Session 1: Finding execution plans
If a database has been upgraded from 9i, the plan table may be of an old version. Additionally, it will not be global temporary table. You can run @?/rdbms/admin/catplan.sql to set it up properly. This also creates a public synonym and grants acces to public.
When tracing, helfpful to use query block names (qb_name) in sql to identify later on in trace file.
The 10132 trace is new, and provides a great alternative to running the 10053 trace (much more condense and practical). Great for baselining all query plans when set at a system level.
tkprof is a little tricky - traceonly does NOT mean that the query is not run; it only eliminates the resulting output of a query. Hence, inserts, updates and deletes still execute, but a straight select will not do much (no output).
Can format autotrace formatting with _plus_exp columns.
The pipelined dbms_xplan.display function is very nice. There are several other functions in that package I was not aware of, like display_cursor, display_awr and display_sqlset. display_cursor is great for getting the plan of a cursor currently in memory.
Since the function is pipelined, it can be used in a table join operation. Jonathan showed a greate example finding the query plan for all cursors that contained a FULL TABLE SCAN.
Jonathan's tests with reporting sql also showed easy ways to implement query-level optimizer paramters via hints (ie, /*+ opt_param('parallel_execution_enabled','false') */).
Rowsource execution statistics can be generated by setting statistics_level = all, or more surgically with _rowsource_execution_statistics = true. Can also be set with a hint (/*+ gather_plan_statistics */).
What I really like about rowsource execution stats is that you can easily generate Estimated and Actual stats, and can use something like Wolfgang's Cardinality Feedback to get a fairly good idea where performance problems may be popping up. The "ALLSTATS LAST" parameter of dbms_xplan.display_cursor displays this quite nicely. I need to do some more research on this function so we can use it more readily. Great tool for developers and DBAs alike.
Finding cursors in v$sql is made efficient with hash value and sql address. Unfortunately, 10g statspack has an "old" hash value that is inefficient. Do not use it.

::::::::

## SHORT PROBLEM 1
Render this sentence from the session notes into Spanish: "display_cursor is great for getting the plan of a cursor currently in memory."
The session notes and the entries that follow them are independent materials.

::::::::

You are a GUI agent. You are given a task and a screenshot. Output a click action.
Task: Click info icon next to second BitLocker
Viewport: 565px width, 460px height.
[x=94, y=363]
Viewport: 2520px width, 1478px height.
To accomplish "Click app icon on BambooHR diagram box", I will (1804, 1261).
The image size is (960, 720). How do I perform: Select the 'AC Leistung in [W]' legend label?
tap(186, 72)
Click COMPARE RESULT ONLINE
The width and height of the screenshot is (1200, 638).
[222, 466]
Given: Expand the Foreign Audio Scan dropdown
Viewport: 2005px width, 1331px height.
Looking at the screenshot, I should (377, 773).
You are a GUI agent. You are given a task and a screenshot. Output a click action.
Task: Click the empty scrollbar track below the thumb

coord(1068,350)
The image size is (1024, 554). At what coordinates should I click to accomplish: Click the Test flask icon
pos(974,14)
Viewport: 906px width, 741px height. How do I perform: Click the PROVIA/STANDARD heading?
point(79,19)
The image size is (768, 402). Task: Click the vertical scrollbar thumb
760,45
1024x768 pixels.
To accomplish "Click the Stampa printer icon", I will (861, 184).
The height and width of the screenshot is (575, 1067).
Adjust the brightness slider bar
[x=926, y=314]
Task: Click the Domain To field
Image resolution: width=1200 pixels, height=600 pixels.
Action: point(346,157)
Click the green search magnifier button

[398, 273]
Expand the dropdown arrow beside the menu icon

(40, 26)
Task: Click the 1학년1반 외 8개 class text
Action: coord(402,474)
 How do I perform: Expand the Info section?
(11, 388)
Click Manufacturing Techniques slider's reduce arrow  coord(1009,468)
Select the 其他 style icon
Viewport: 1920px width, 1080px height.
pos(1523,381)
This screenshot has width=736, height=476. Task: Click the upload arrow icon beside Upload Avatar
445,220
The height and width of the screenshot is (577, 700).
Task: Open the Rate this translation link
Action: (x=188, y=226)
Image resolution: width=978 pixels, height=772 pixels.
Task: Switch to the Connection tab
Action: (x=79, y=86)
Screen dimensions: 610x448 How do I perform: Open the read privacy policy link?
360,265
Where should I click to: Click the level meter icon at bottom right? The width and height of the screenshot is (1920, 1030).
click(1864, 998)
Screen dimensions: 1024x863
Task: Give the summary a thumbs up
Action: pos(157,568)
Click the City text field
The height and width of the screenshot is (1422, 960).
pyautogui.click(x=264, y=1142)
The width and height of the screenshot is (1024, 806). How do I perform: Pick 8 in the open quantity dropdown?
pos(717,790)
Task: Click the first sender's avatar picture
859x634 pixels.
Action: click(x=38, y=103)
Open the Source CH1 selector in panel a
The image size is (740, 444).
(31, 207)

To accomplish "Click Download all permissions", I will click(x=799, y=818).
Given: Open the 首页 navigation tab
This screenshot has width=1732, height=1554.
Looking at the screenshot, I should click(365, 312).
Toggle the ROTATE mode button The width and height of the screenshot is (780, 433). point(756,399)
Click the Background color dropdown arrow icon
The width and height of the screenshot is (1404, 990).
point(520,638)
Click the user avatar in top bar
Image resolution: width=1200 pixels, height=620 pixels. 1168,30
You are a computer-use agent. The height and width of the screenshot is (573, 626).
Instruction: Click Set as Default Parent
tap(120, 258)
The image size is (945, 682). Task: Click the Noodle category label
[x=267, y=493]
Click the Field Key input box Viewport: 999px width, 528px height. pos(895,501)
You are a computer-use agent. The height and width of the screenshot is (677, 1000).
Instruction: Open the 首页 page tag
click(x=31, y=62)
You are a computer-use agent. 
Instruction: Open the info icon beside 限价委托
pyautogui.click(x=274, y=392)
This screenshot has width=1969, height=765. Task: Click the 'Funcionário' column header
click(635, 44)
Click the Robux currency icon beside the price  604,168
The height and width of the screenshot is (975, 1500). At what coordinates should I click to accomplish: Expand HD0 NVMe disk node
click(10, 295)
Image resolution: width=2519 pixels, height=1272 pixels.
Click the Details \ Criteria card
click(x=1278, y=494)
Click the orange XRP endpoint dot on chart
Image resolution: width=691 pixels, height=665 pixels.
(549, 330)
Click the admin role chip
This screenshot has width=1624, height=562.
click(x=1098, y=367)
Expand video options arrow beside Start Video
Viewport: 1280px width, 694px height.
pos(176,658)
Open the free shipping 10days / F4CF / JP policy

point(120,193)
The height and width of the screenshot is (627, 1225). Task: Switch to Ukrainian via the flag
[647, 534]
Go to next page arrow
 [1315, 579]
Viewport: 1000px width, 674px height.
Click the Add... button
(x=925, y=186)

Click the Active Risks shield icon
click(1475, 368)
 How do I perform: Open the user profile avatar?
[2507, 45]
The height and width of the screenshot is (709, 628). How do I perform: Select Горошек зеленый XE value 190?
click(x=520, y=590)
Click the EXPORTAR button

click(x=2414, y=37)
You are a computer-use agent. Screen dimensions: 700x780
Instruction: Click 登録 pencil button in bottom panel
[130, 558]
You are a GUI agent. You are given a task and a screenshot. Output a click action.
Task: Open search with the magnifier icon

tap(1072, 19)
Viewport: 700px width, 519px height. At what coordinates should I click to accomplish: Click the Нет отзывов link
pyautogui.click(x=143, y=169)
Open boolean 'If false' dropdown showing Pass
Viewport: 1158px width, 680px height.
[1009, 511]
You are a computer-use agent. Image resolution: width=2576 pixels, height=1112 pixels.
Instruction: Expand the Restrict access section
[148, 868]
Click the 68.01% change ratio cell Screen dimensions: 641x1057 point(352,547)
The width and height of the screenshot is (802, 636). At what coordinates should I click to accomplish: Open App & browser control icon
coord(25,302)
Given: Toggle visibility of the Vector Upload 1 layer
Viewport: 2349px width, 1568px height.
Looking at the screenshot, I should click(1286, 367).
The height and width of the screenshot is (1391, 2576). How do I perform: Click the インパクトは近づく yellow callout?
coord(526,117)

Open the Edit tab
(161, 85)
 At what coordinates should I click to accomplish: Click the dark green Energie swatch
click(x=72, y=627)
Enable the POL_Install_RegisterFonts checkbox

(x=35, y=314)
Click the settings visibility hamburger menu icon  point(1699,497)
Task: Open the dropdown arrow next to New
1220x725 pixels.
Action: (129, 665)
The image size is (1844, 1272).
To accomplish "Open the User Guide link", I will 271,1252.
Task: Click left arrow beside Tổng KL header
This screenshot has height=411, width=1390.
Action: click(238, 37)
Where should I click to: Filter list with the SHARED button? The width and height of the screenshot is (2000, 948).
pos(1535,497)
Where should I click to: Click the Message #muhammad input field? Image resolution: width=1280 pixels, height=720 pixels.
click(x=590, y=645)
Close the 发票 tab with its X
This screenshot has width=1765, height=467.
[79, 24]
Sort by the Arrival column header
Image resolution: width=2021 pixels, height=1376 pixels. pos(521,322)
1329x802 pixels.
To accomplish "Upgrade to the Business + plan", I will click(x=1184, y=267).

::::::::

## SHORT PROBLEM 2
From the entries above, select each line that contains the string "policy" and copy it.

## FINAL RESULT 1
display_cursor es excelente para obtener el plan de un cursor que se encuentra actualmente en memoria.

## FINAL RESULT 2
Screen dimensions: 610x448 How do I perform: Open the read privacy policy link?
Open the free shipping 10days / F4CF / JP policy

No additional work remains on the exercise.